FtM reassignment surgery

LPhalloplasty is surgery to create a penis as part of the gender reassignment of a woman to the male gender. Although it is considered to be a "cosmetic" surgery, it has nothing to do with aesthetics but with the functionality of the male body. This classification suits well the health care of the state and the surgeons who can therefore ask for the amount they want as remuneration.

The first penile reconstruction was performed in 1936 by a Russian surgeon. The first phalloplasty was performed ten years later by an English surgeon from New Zealand. His technique remained in use for several decades.

Penile reconstruction is performed on men with either penile abnormalities such as micropenis or epispadias or hypospadias or who have lost their penis.

Phalloplasty is performed on transgender men as part of an operation of gender resignation from woman to man.

The different techniques and procedures

There are four different techniques for performing a phalloplasty but they all involve taking a tissue graft from the person's body and stretching the urethra.

Penile reconstruction is simpler than gender reassignment phalloplasty because the urethra requires less lengthening. A trans man's urethra stops near the vaginal opening and therefore needs to be lengthened considerably.

For the trans man, at the same time as the phalloplasty, a scrotoplasty can be performed using the labia majora to build the scrotum where the testicular prostheses can be inserted.

During this same operation, a vaginectomy, a hysterectomy and an oophorectomy can be carried out if they have not been done previously.

Phalloplasty requires the implantation of an erectile prosthesis so that the person can obtain an erection of the penis. This implantation is generally carried out after this operation to allow perfect healing after the phalloplasty.

There are several types of malleable erectile prostheses that allow the neo-penis to rise and stop.

These penile implants require a phallus of appropriate length and volume to be fully functional.

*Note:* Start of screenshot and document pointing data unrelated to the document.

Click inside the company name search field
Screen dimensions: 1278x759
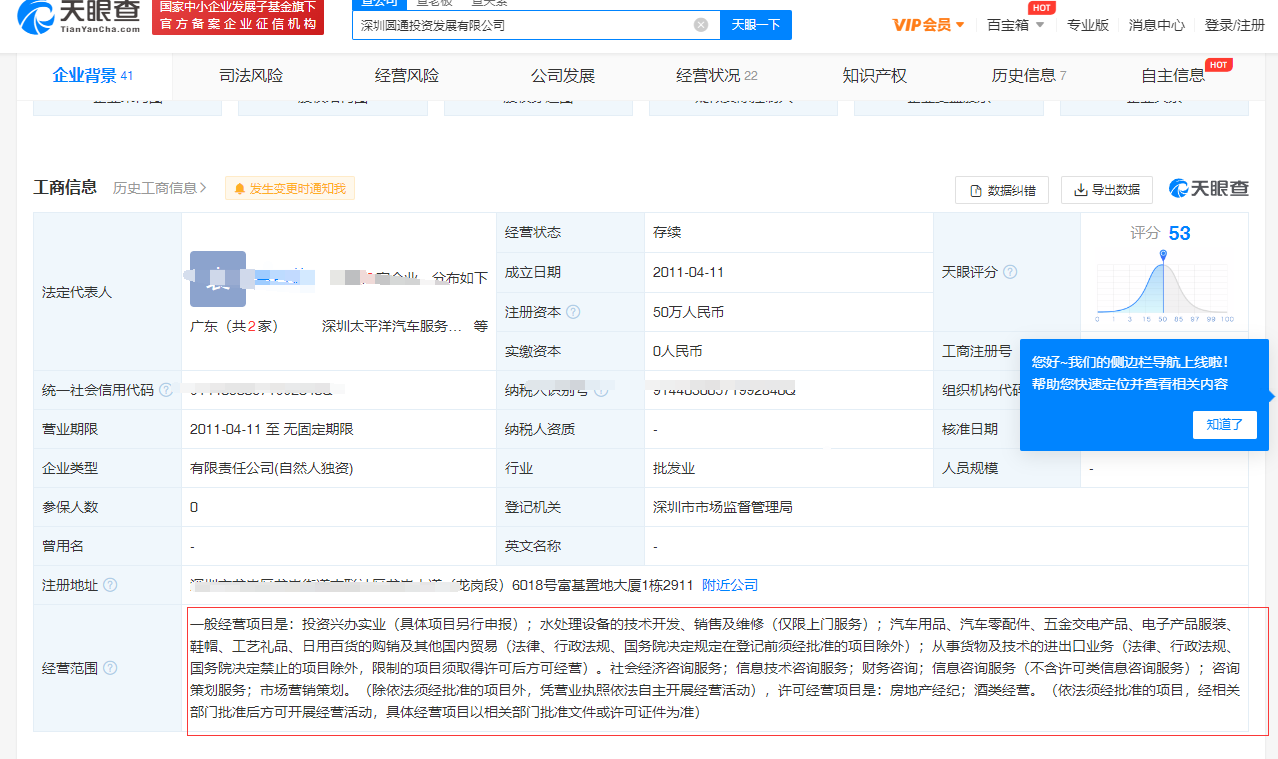[500, 24]
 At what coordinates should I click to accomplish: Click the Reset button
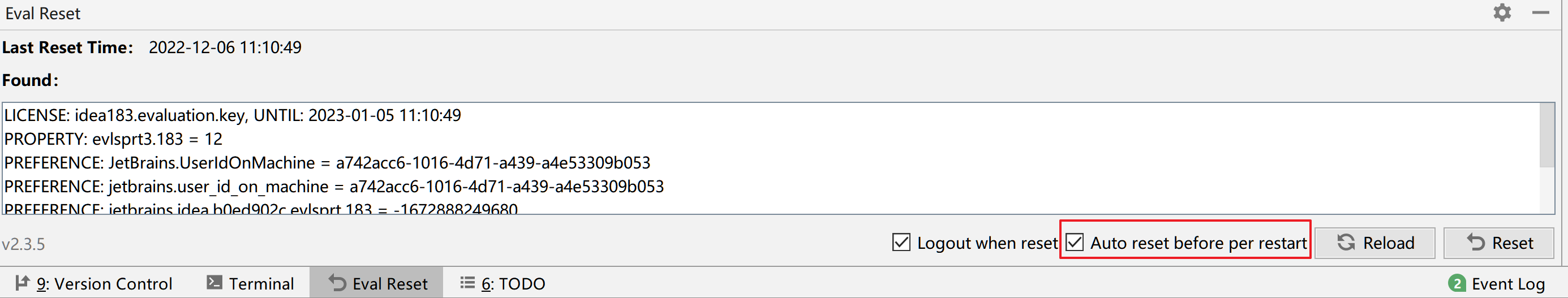coord(1498,243)
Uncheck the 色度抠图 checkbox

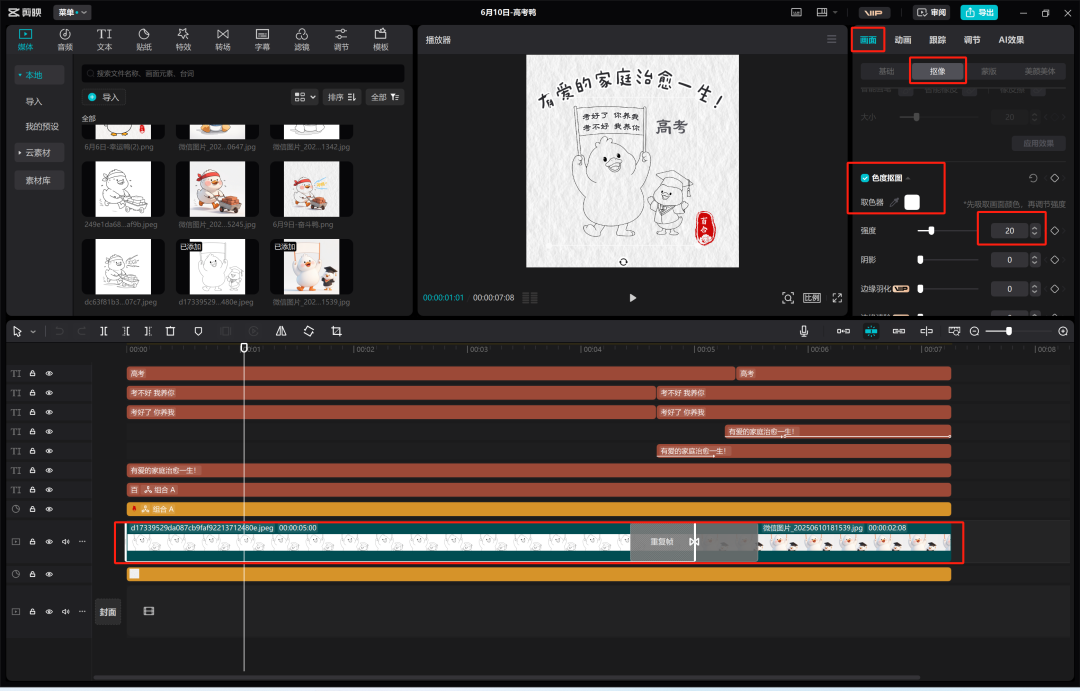(x=865, y=178)
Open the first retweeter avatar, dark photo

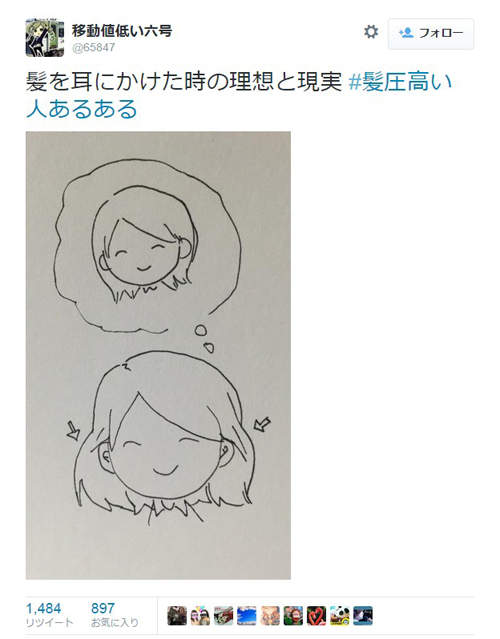click(177, 615)
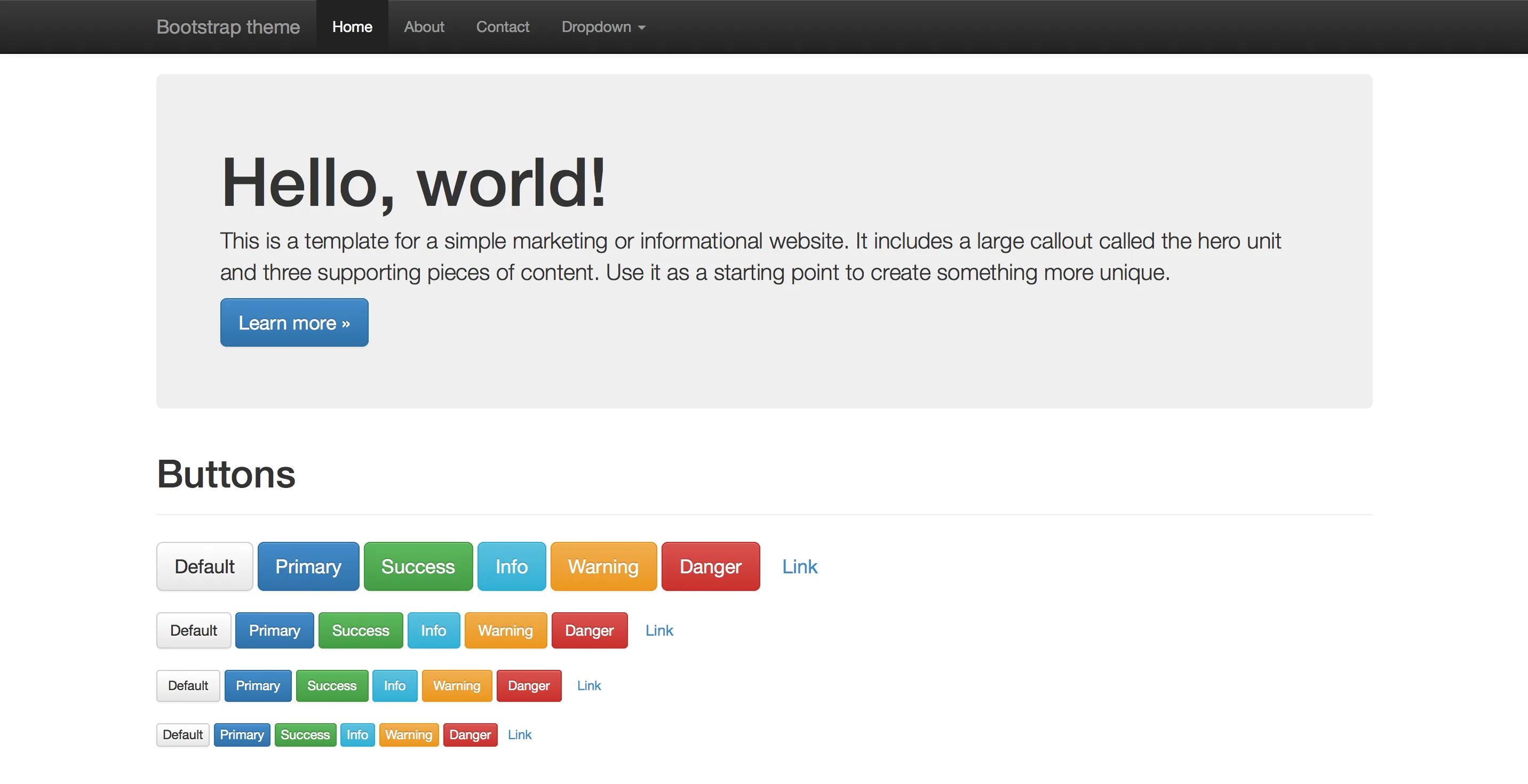This screenshot has width=1528, height=784.
Task: Click the largest red Danger button
Action: click(710, 566)
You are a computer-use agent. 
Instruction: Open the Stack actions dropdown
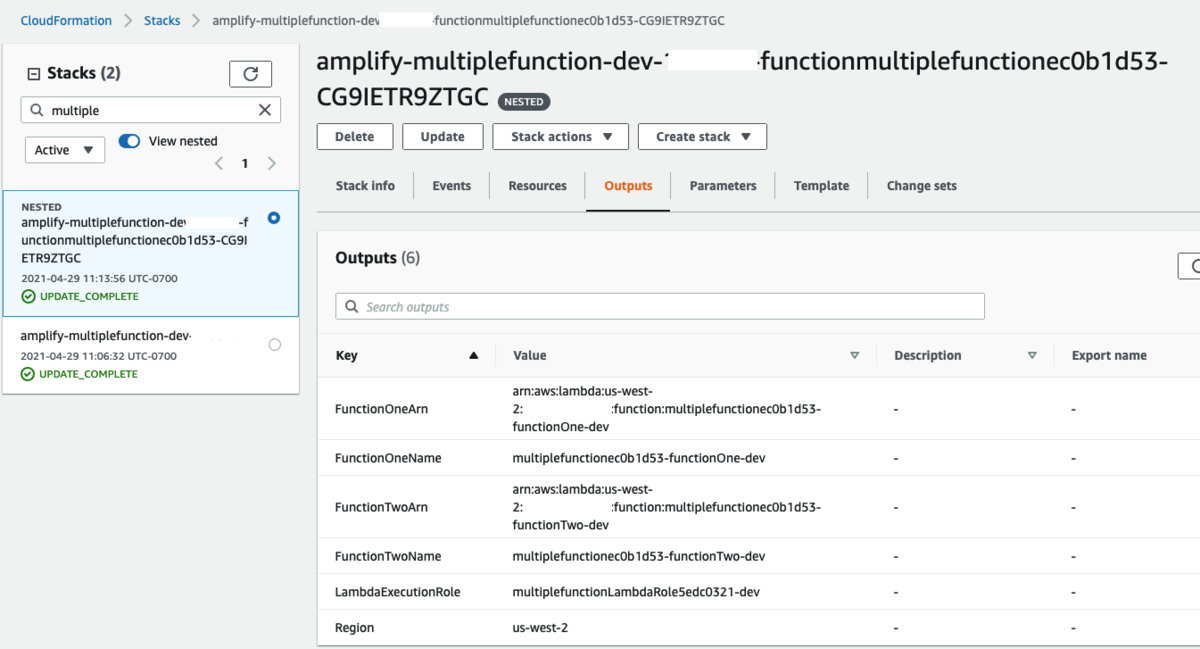(x=560, y=136)
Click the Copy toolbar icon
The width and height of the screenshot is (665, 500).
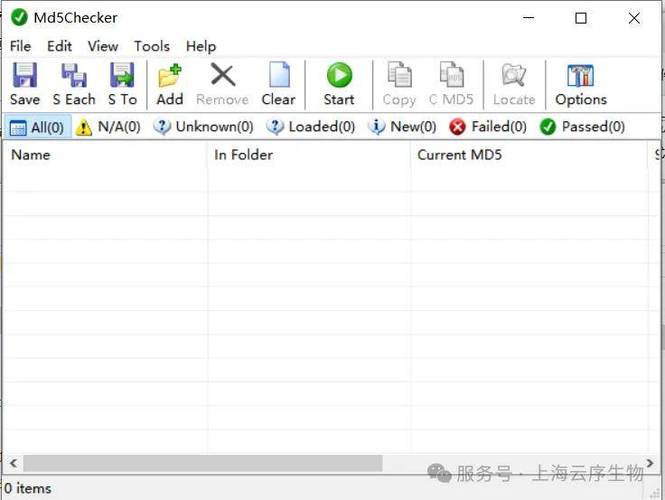coord(399,77)
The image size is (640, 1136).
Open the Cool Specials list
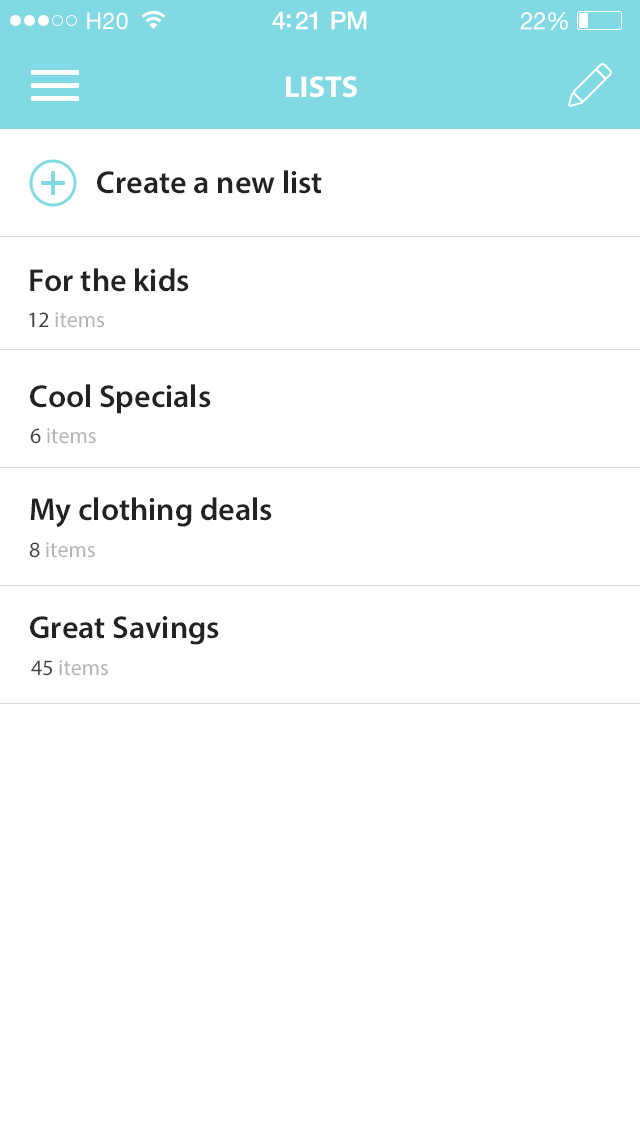click(x=120, y=397)
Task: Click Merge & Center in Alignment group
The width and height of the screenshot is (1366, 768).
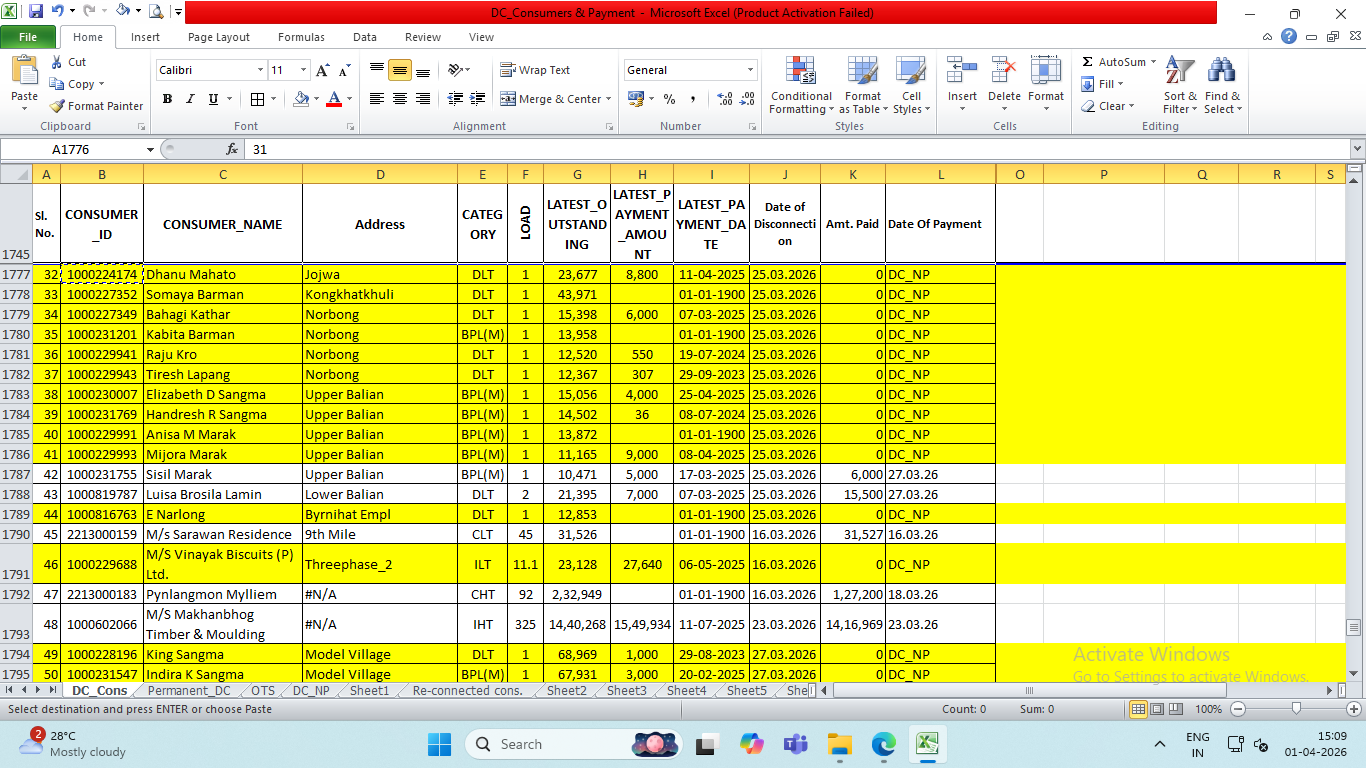Action: coord(559,99)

Another technique called "metaidoplasty" which consists of using the clitoris, which has been lengthened and enlarged thanks to hormonal treatment, to make the neo-penis. This technique is not sufficient if the person wishes to have intercourse with penetration.

These two techniques are therefore not comparable and do not have the same purpose either.

Other prior techniques used a bone graft. This caused a continuous rigid hold of the penis. Although this situation did not cause postoperative complications, it has the disadvantage of not allowing the penis to become soft without having to break the bone graft.

Lengthening of the penis can also be achieved by releasing the suspensory ligament from its attachment to the pubic bone. This allows the penis to be advanced outward from the body. But this elongation is still insufficient to allow the person to have intercourse with penetration.

Since 2009, research has been underway to synthesize corpora cavernosa (erectile tissue) for possible use in patients requiring penile reconstruction. Tests have been carried out on animals but so far the results have only been satisfactory in 66% of the cases analysed.

Possible complications

As the techniques of this operation have improved significantly over the past decades, the complications and risks associated with this surgery have been significantly reduced. There is, however, revision surgery that can repair improper healing.

A post-operative study carried out shows that approximately 25% of the people concerned presented one or more serious complications relating to the neo-penis. This ranges from loss of the phallus due to disease or lack of blood supply, through venous thrombosis, arterial ischemia, necrosis and hematoma.

In this same study, 55% of people presented risks of complications related to the urethra. The most common concerns reported are: urinary filter (hole) requiring perineal urethrostomy, urinary filcide (hole) with conservative treatment, urinary retention (from stenosis or narrowing of the new urethra).

Other concerns relating to the erectile specificity of the penis were noted: change of prosthesis following complications and also elimination of the prosthesis without replacement for health reasons.

In the future, bioengineering could be used to create fully functional penises.